Task directions
Format the items between the line holding "Task: Click the right" and the line holding "Looking at the", inclusive, as a two-column CSV with the headers "prompt" and "target". Give one row per item, with its text in "prompt" and its answer in "target", put each field in double quotes, replace line breaks with spaces, and omit the pictures.

Task inputs
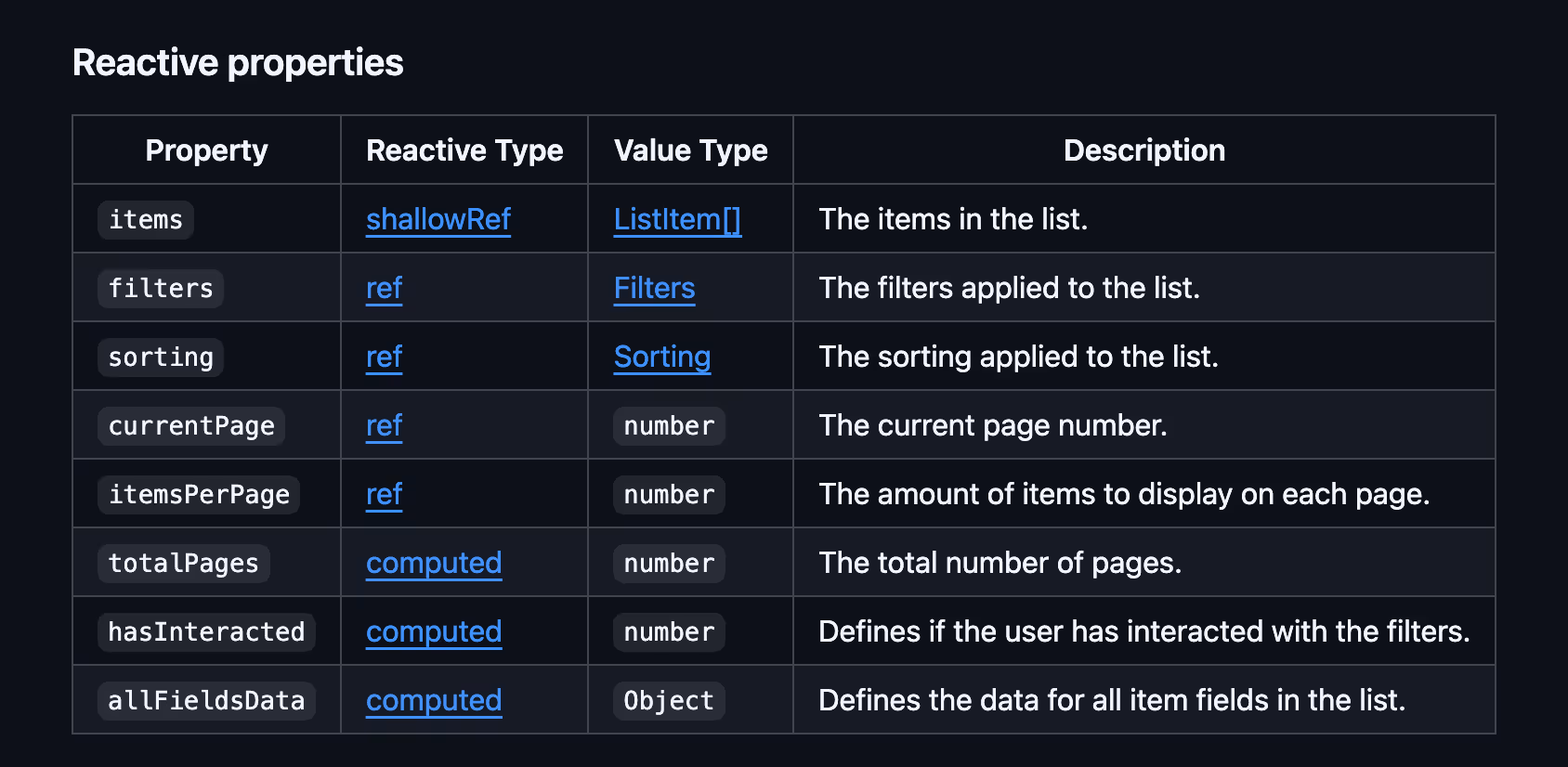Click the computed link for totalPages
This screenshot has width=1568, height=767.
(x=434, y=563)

...

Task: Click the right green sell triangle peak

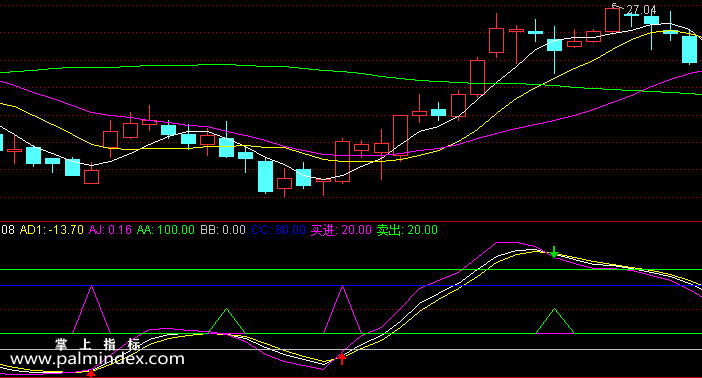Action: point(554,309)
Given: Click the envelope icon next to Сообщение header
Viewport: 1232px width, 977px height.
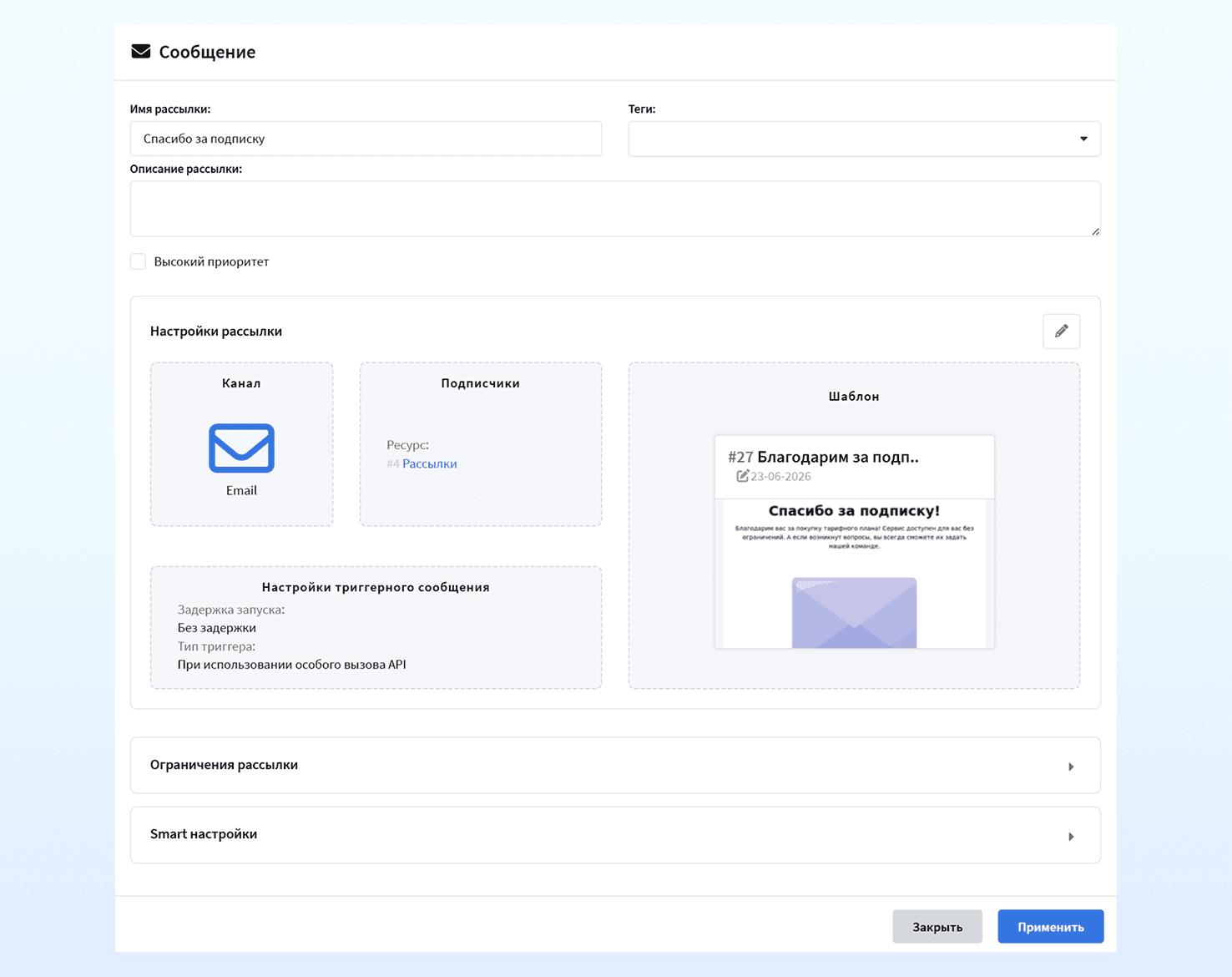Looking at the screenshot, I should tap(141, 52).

--

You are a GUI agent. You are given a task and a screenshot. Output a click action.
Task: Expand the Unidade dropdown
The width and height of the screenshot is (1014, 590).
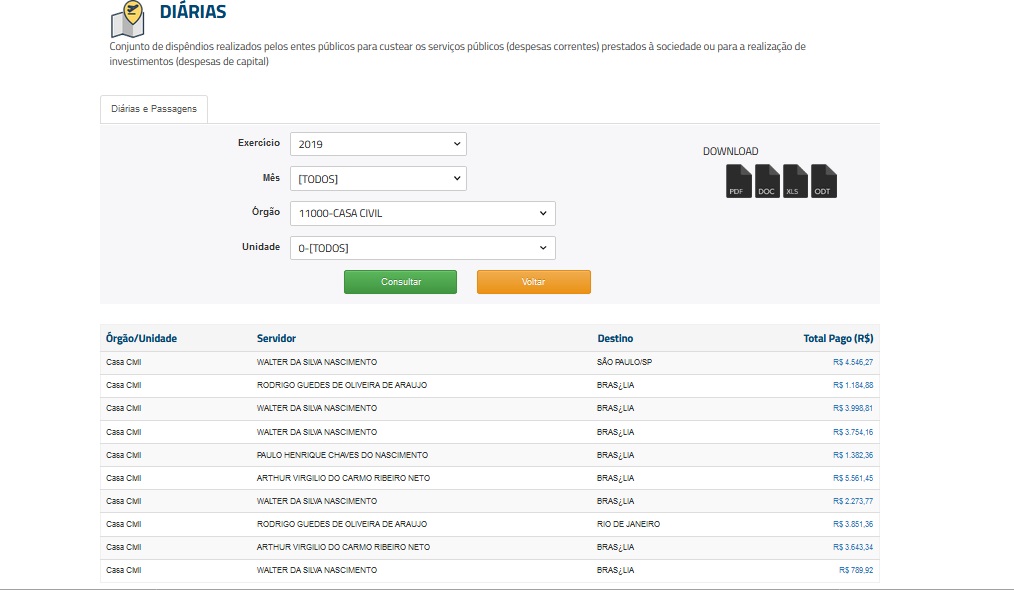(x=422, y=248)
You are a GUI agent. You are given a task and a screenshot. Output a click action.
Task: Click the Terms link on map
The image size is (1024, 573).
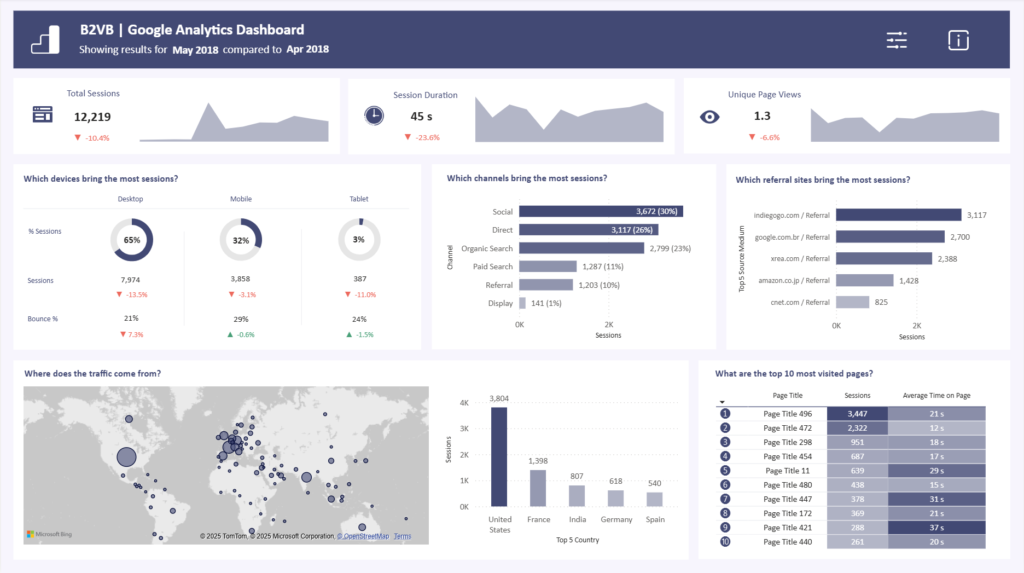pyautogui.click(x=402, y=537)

Result of this exercise
prompt,target
"Task: Click the right green sell triangle peak","Action: point(554,309)"
"Given: Click the envelope icon next to Сообщение header Viewport: 1232px width, 977px height.","Looking at the screenshot, I should tap(141, 52)."